We all have favorite foods, but is there one food that you’d love to eat 80% to 90% of the time for the rest of your life? The American Woodcock (Philohela minor) does….earthworms! A specialized adaptation of the beak allows the Woodcock to be the consummate earthworm hunter. The tip of the beak looks like an average pointed shorebird, but it’s not. The tip is flexible and sensitive. The upper manidble is flexible enough to grasp an earthworm without opening the beak. The Woodcock probes damp leaf litter to find the coveted earthworms.

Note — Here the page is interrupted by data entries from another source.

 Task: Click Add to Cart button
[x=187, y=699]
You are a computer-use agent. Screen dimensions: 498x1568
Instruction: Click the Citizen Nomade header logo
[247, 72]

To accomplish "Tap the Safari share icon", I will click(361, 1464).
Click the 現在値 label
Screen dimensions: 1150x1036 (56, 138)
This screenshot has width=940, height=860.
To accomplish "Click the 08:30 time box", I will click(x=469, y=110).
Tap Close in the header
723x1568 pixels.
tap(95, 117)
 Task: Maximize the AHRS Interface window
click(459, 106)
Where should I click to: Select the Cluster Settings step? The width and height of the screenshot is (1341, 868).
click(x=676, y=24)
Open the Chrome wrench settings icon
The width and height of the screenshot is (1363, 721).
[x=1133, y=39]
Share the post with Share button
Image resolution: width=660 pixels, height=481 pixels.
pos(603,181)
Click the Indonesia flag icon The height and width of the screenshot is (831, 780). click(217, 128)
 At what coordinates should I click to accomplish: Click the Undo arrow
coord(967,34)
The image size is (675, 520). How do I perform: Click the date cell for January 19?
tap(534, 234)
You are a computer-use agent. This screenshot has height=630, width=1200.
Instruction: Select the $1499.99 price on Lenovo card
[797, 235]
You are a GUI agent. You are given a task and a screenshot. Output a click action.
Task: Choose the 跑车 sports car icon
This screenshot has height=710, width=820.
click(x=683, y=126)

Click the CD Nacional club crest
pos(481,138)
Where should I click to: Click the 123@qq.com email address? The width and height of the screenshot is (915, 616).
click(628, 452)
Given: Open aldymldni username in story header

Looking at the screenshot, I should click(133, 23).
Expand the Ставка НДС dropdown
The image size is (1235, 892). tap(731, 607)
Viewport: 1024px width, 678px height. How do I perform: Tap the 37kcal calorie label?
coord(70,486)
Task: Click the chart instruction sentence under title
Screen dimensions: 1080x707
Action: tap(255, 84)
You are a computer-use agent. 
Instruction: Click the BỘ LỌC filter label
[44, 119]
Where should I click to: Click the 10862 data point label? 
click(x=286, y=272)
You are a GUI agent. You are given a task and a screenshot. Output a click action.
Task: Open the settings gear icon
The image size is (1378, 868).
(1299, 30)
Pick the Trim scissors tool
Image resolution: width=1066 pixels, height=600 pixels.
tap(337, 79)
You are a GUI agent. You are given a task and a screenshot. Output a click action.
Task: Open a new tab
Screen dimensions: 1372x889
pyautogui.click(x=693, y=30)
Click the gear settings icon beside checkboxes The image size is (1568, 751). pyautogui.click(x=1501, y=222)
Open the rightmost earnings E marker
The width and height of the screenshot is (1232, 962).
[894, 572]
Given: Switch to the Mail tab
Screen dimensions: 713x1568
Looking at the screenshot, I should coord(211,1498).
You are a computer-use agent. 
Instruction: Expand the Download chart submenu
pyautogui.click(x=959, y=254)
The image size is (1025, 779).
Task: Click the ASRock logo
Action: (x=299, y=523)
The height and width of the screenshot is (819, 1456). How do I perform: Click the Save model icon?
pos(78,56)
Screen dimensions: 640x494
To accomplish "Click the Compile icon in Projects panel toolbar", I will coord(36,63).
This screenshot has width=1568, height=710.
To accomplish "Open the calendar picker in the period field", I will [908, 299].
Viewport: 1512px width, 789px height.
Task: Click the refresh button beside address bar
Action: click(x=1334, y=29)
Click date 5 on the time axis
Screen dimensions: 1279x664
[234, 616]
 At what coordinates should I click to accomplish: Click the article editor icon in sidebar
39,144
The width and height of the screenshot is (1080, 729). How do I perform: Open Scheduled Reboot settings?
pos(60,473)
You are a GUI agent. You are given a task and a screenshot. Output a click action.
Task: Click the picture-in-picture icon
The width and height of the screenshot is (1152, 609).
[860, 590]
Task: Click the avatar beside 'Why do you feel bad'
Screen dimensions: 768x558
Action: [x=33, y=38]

Bird guides can’t seem to agree on the description of the Woodcock. Some consider it a shore bird, well, it looks like a shore bird – sort of. But it doesn’t live at the beach. Others consider it an upland game bird – but it doesn’t look like other gamebirds. The best compromise I found was “a shore bird that lives in the forest”. One of the more colorful nicknames is “Timberdoodle”.
The Wildlife Center receives several of these each fall as they migrate from most of the eastern United States to Gulf Coast states. This bird is a voracious feeder with its favorite being, of course earthworms. The upper Gulf coast is right on the edge of the Woodcock’s year round territory and its wintering grounds in southern Texas. Unlike most birds, the Woodcock migrates in small groups at night! It is believed that they orient on the coastline or major rivers and then follow it to their preferred wintering ground.
Most American birds form seasonal or lifelong monogamous pairs and the males either help with incubation or hunt for the female while she sits on the eggs. Not the Timberdoodle. Males select a singing ground where they perform elaborate aerobatics and call loudly. Activity peaks at dawn and dusk and sometimes during a clear night during full moons. Males launch themselves 100 to 150 yards into the air and on the dive, the primary feathers create a distinctive twittering. Females will visit several singing grounds and possibly mate with more than one male. The female prepares a shallow bowl of leaf litter in a brushy area or in a young forest. The hatchlings are precocial and leave the nest several hours after hatching. Unlike other precocial birds, they aren’t able to feed themselves the first couple of days to a week. Meanwhile, the males are still performing on their singing grounds. Hope springs eternal.